Она все «занималась» Данте и Шекспиром. Довольно странное занятие для поэта. Мелковатая идея — подбросить современникам словцо для того, чтобы они знали, кого называть «Данте наших дней», заниматься ими особенно нечего — это все равно, что заниматься небом, жизнью, счастьем — и прочее. То есть если не профессионально, то — просто как заниматься вечными истинами на все равно каком конкретно материале. Но она, по правде сказать, особенно и не «занималась». Только говорила. Ни одной интересной мысли, кроме самых высокопарных трюизмов.

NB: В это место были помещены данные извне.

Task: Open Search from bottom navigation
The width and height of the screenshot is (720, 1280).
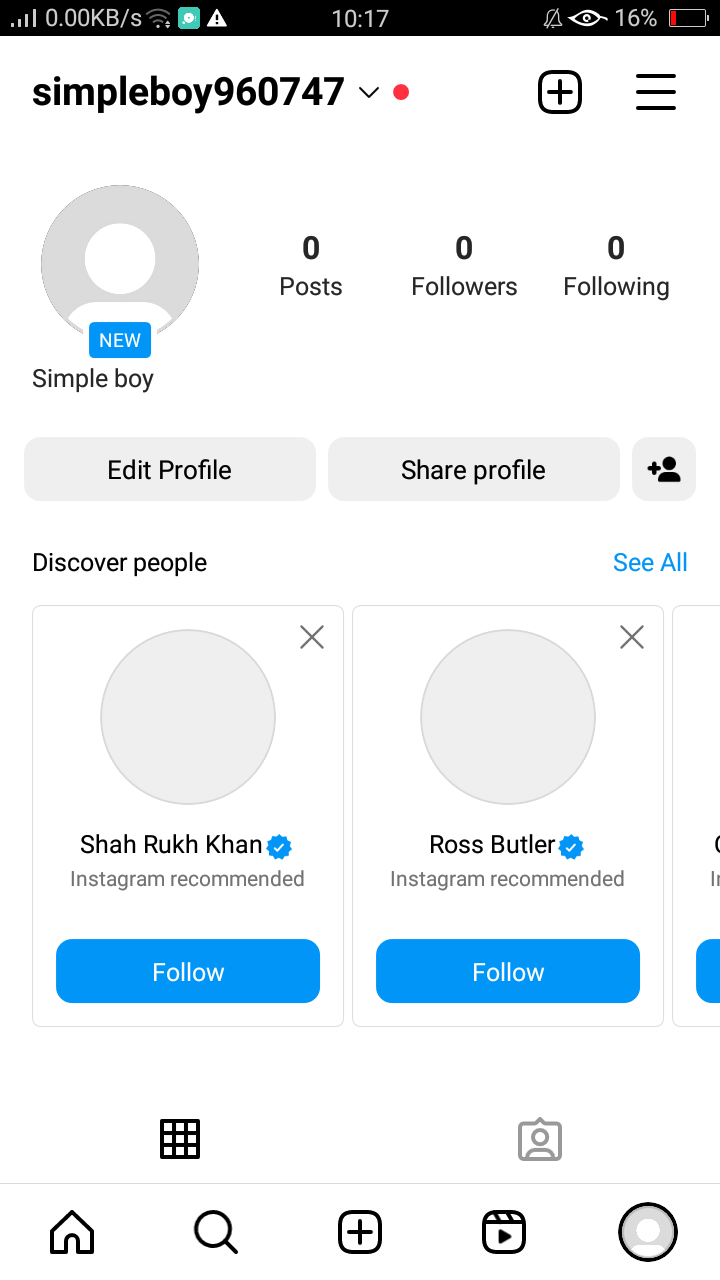Action: tap(216, 1232)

Она, величаво и скромно: «Я всю жизнь читаю Данта».
Л. К. ЧУКОВСКАЯ. Записки об Анне Ахматовой. 1938–1941. Стр. 26
Нас может интересовать только одно: что она вычитала в Данте. Работа о деле всей жизни (чтение — черновая работа поэта) — доклад на праздновании в Москве 700-летия Данте — занимает 3 странички очень крупным шрифтом.
Работа (перевод Лозинского) была в моей стране высоко оценена…
Анна АХМАТОВА. Данте
Кто-нибудь есть, кто верит, что эти «мой народ», «моя страна» — сказаны простодушно, без тайной мысли об Анне Всея Руси и о том, что русская земля тоже может рождать своих дантов (в юбках)?
Об именах попроще.
Волков: Говорила ли когда-нибудь о Баратынском Анна Андреевна?
Бродский: Нет, до него как-то дело не доходило. И в этом вина не столько Ахматовой, сколько всех вокруг нее. Потому что в советское время литературная жизнь проходила в сильной степени под знаком пушкинистики. Пушкинистика — это единственная процветающая отрасль литературоведения.
Соломон ВОЛКОВ. Диалоги с Бродским. Стр. 230
А сама девочка не могла додуматься, учила только то, что в школе проходили? К тому же отрасль процветающая, для нее это важно…
Николай Степанович Фета не любил. АА всегда говорила ему: «Почитай Фета, почитай Фета», — не потому, что очень любила, а потому что считала, что Фета, вообще говоря, неудобно не читать.
П. Н. ЛУКНИЦКИЙ. Дневники. Кн. 1. Стр. 188
Это ли подход поэта? Равного — с равным? Нет, только приличие. Ну а Данте, Шекспир — это уже высший тон.
27.11.1927.
«такие их похвалы доказывают только их же примитивность. Эти люди склонны идеализировать предыдущую эпоху, и они восторгаются такими словами, как «попона», «гайдук», «граф Комаровский»… Но это и понятно»…
П. H. ЛУКНИЦКИЙ. Дневники. Кн. 2. Стр. 319
Я бы добавила еще Аграфену Купальницу, божницу, заутрени и пр. — из дежурного лексикона Анны Ахматовой.
Стилизацией старинных «любовных сетей», «сладкого земного питья» не скрыть скудости своего поэтического багажа.
Д. ТАЛЬНИКОВ. Анна Ахматова. Четки. Стр. 111
4.01.1927.
Шилейко как-то давал АА книгу Толстого о языческом Херсонесе. АА говорит, что, если б знала эту книгу до того, как написала поэму «У самого моря», поэма могла бы быть много лучше.